* _YOUR OBJECTIVE_
Line by line, check the data for the string "marker" and state how many lines have it, nothing more.

##### TASK INPUTS

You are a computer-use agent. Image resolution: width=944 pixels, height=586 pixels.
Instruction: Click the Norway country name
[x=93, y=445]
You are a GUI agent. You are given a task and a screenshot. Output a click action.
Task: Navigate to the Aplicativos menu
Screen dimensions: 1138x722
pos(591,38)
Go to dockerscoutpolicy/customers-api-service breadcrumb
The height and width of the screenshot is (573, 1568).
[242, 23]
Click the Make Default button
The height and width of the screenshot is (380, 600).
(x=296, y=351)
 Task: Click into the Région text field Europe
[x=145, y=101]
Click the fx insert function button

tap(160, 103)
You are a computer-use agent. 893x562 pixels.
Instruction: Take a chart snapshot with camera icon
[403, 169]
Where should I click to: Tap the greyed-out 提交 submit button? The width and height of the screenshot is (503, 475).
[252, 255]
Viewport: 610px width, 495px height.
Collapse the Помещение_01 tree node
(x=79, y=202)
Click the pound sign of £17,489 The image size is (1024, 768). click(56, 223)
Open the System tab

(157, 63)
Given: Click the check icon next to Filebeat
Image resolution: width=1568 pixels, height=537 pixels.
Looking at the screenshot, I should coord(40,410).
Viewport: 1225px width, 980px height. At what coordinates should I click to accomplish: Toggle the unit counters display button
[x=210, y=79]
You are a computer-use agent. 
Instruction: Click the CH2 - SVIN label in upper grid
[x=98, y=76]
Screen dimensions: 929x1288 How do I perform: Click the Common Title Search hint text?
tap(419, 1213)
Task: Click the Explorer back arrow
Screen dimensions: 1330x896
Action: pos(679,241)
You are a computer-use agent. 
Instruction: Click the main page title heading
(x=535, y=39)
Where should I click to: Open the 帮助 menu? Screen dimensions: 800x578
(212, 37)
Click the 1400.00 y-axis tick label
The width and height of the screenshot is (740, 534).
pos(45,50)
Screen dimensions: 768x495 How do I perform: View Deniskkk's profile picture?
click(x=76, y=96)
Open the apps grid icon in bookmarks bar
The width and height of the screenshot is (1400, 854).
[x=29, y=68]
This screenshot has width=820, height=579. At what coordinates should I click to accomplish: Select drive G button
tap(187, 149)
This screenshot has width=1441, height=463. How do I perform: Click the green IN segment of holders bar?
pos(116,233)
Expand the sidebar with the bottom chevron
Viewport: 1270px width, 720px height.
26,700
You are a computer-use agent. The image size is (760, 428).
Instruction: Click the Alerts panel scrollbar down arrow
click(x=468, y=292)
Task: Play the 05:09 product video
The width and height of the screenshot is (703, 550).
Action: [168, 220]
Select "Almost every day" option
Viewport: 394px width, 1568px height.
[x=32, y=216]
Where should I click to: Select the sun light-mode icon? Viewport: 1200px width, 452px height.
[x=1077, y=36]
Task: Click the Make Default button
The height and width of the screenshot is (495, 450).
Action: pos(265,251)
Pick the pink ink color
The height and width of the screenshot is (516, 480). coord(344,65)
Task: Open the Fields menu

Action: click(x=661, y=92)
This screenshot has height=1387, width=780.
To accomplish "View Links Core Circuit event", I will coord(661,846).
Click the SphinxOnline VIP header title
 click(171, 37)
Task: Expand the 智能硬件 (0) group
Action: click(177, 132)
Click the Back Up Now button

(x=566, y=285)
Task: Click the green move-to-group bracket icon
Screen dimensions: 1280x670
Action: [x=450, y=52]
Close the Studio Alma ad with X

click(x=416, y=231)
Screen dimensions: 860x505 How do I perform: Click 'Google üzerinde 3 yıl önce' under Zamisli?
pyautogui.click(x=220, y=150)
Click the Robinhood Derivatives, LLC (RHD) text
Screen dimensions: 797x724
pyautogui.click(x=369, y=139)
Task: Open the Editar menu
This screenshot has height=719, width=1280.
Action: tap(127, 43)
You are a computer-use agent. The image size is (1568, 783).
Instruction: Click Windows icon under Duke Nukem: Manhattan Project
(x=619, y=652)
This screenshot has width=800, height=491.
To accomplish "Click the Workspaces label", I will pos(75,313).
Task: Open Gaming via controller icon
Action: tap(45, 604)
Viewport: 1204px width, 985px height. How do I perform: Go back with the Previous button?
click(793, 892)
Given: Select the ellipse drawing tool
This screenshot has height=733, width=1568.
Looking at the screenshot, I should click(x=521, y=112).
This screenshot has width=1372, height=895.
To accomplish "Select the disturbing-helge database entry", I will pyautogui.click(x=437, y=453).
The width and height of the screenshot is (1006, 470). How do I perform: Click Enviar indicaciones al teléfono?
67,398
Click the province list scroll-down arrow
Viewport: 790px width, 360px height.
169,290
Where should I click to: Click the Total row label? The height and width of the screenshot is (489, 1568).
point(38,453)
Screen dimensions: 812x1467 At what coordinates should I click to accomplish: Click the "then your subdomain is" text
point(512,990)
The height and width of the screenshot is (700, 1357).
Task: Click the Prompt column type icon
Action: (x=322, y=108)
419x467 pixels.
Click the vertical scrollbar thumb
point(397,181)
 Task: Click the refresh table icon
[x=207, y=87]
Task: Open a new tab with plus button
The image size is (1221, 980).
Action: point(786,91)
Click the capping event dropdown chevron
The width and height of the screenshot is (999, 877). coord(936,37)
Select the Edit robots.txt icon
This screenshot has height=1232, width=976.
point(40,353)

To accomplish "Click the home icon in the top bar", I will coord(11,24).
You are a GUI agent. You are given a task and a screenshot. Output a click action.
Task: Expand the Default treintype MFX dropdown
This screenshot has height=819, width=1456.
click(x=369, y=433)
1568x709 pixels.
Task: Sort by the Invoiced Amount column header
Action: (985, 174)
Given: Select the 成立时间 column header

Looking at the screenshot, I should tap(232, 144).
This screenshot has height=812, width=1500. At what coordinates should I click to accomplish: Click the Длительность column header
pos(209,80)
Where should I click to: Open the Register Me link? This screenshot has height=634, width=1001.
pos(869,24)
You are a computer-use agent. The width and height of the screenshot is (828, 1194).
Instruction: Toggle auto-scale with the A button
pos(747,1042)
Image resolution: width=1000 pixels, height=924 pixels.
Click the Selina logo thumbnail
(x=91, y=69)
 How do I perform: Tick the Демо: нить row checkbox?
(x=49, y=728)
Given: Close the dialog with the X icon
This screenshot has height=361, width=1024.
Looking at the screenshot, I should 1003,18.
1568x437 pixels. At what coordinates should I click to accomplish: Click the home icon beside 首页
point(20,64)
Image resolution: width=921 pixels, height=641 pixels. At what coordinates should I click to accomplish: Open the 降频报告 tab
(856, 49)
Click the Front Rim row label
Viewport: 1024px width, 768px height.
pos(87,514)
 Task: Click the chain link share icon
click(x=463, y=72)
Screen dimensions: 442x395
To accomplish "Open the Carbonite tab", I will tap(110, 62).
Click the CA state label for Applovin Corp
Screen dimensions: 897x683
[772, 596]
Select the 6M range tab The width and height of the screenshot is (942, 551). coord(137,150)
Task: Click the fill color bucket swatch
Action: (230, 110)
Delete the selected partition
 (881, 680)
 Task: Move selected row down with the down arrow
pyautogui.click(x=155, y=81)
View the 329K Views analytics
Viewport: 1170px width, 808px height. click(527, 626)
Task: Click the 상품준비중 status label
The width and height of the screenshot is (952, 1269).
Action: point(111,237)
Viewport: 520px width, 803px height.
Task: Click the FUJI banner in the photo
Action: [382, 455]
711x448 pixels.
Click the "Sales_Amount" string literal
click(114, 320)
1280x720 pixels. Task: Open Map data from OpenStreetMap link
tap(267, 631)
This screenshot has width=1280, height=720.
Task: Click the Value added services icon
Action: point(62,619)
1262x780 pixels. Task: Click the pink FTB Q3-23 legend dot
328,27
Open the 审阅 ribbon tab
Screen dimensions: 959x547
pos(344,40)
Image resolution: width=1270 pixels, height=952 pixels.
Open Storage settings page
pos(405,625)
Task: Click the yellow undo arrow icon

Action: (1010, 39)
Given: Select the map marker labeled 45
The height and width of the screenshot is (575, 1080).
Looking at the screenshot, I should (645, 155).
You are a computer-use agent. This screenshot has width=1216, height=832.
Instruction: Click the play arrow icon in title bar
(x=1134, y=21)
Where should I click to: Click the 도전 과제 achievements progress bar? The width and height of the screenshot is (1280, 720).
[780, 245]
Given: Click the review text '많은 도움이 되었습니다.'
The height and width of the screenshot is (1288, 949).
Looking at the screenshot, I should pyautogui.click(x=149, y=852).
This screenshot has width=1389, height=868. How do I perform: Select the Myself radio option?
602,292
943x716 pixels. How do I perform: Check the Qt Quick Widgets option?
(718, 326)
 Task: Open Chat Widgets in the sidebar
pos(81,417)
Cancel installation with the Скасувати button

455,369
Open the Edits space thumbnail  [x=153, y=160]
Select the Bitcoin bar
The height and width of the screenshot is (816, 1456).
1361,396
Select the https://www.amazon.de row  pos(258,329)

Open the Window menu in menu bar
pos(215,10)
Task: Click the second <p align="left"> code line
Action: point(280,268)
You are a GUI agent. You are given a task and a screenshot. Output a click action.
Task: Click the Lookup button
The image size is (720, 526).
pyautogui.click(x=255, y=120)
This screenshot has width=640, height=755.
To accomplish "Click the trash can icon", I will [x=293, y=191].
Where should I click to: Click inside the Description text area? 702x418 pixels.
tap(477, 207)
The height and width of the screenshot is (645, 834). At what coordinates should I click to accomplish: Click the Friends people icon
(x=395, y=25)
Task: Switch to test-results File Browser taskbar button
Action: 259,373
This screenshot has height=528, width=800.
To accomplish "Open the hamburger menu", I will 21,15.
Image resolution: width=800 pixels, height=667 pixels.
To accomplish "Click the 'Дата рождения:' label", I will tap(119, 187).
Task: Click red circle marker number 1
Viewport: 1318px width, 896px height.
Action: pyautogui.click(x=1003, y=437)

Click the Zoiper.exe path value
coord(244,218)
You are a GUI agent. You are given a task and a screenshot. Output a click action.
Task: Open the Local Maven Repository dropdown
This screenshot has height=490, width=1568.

##########

* _ANSWER AREA_
2